World leaders were on Wednesday to step into the global spotlight for the UN's annual diplomatic dance, with US President Barack Obama set to warn that America cannot solve the planet's problems alone.

With several firebrand leaders also due to step up to the podium at the UN General Assembly, the political pow-wow is fraught with the potential for unwanted public encounters between foes.

Israel has already urged other nations to boycott a speech by Iranian leader Mahmoud Ahmadinejad for his repeated denial of the Holocaust.

And Libya's President Moamer Kadhafi, known for his long, rambling speeches on the history of the Arab people, usually delivered from his nomad tent, will step up to the UN podium for the first time in his four-decade rule.

But all eyes will be on Obama addressing the UN General Assembly for the first time since taking office in January, after the George Bush administration was accused of riding roughshod over the 192-member global body.

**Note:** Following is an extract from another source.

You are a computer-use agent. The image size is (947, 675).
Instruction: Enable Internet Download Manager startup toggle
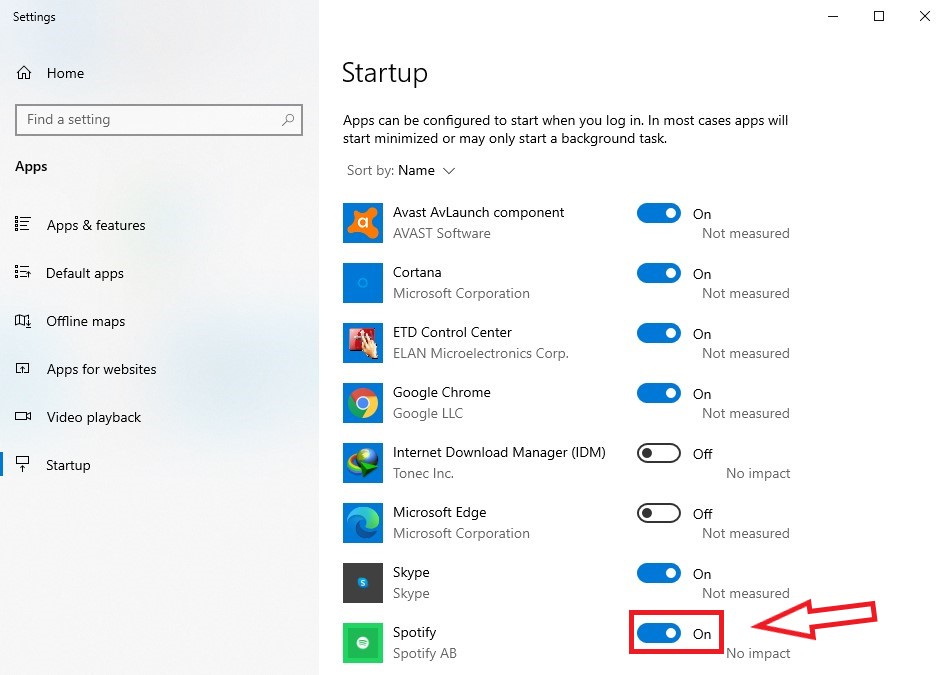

"Those who used to chastise America for acting alone in the world cannot now stand by and wait for America to solve the world's problems alone," Obama tells the assembly in extracts released by the White House.

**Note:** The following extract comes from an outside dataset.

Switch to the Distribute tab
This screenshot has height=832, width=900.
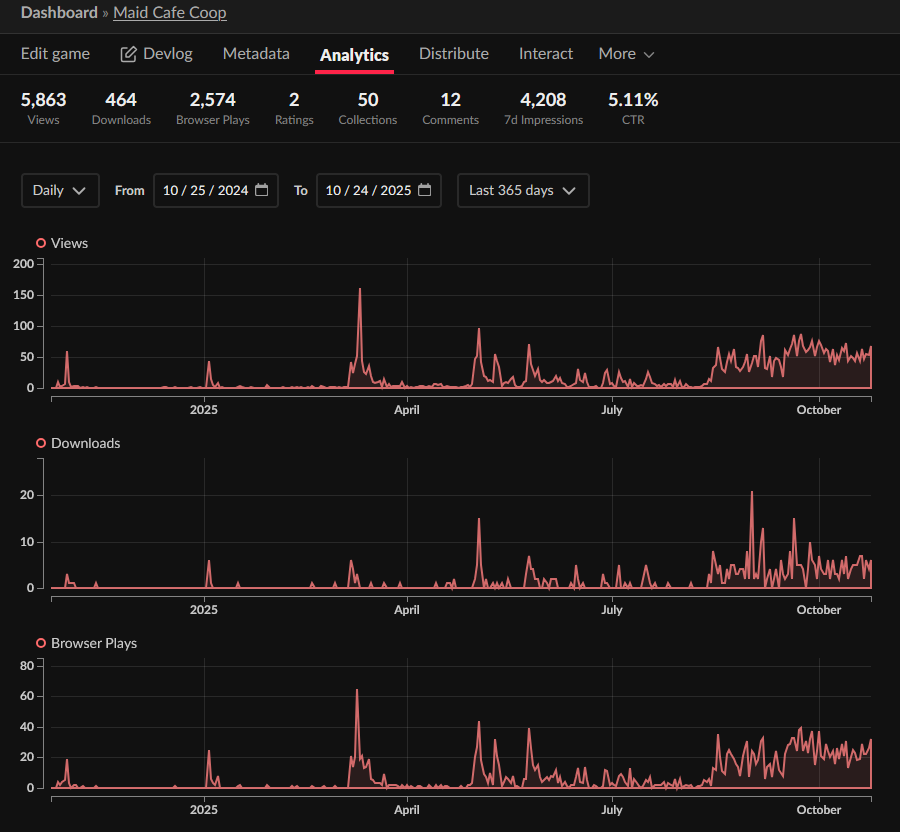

"We have sought -- in word and deed -- a new era of engagement with the world. Now is the time for all of us to take our share of responsibility for a global response to global challenges."

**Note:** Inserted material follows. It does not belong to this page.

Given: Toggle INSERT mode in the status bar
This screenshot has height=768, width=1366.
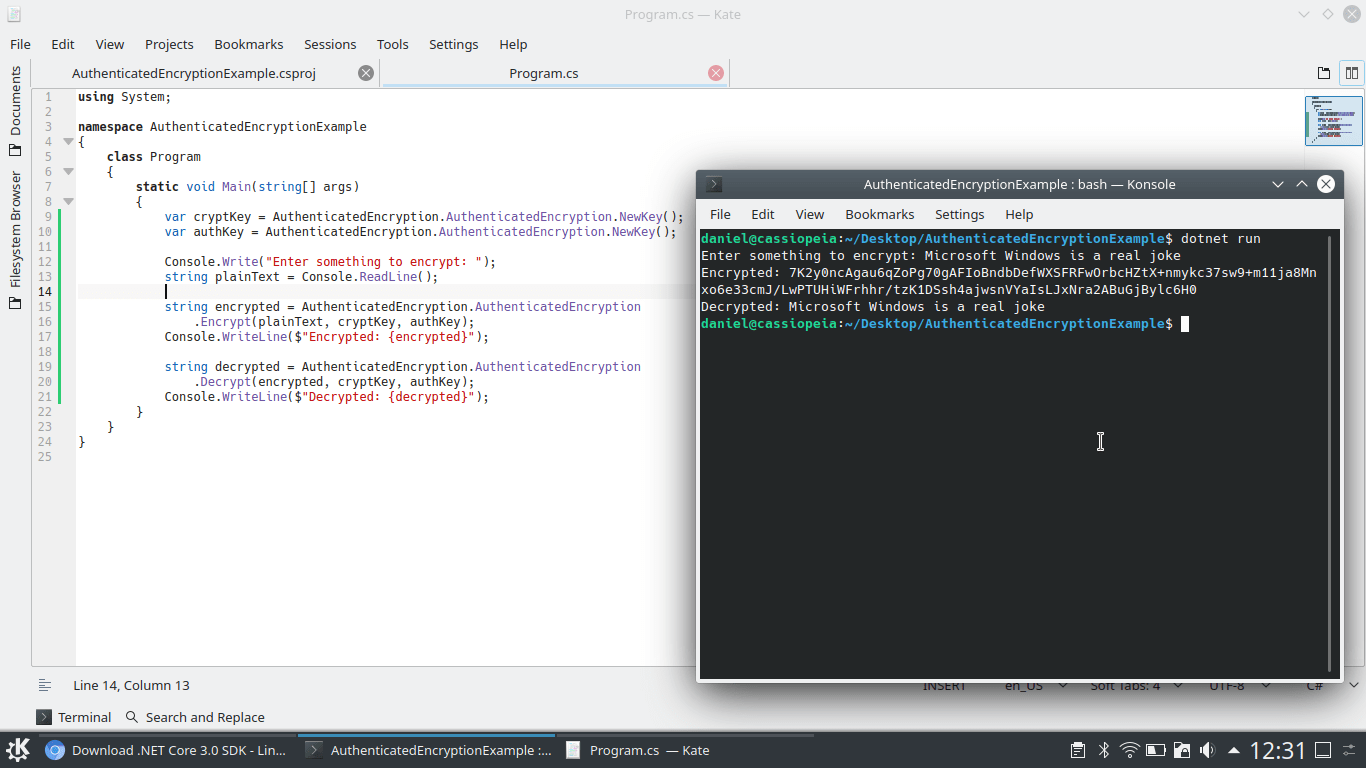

Kadhafi, who toured the UN building late Tuesday, was to directly follow Obama onto the podium, in what could be a delicate moment for the US leader amid a row over the release of the Lockerbie bomber, a former Libyan spy.

And Obama was to warn the world would pay a heavy price if it fails to act against militants.

"Consider the course that we are on if we fail to confront the status quo. Extremists sowing terror in pockets of the world. Protracted conflicts that grind on and on," the president says.

"Genocide and mass atrocities. More and more nations with nuclear weaponsMelting ice caps and ravaged populations. Persistent poverty and pandemic disease.

"I say this not to sow fear, but to state a fact: the magnitude of our challenges has yet to be met by the measure of our action."

UN chief Ban Ki-moon will also seek to set the tone by appealing in his opening address for "genuine"collective action by world leaders to roll back climate change as well as global poverty.

"If ever there were a time to act in a spirit of renewed multilateralism -- a moment to create a United Nations of genuine collective action -- it is now," Ban says in remarks prepared for delivery.

Ahmadinejad's speech is keenly awaited as the United Nations grapples with how to resolve a row over its suspect nuclear program and amid international concern over the disputed June elections which returned him to power.

Israel has called for a symbolic protest against Ahmadinejad, but it was not yet clear whether many countries would comply.

"The simple fact of leaving the room during his speech, or not to be present during it, is a symbolic act," Israel's UN ambassador Gabriela Shalev told army radio.

The rising temperatures inside the UN headquarters may be matched by protests on the streets outside, with organizers saying thousands are set to rally "to warn against the dire implications of offering diplomatic and political incentives to the Iranian regime."

President Luiz Inacio Lula da Silva of Brazil, who has pledged to champion the cause of emerging democracies, China's Hu Jintao and Russian President Dmitry Medvedev also take to the floor on Wednesday.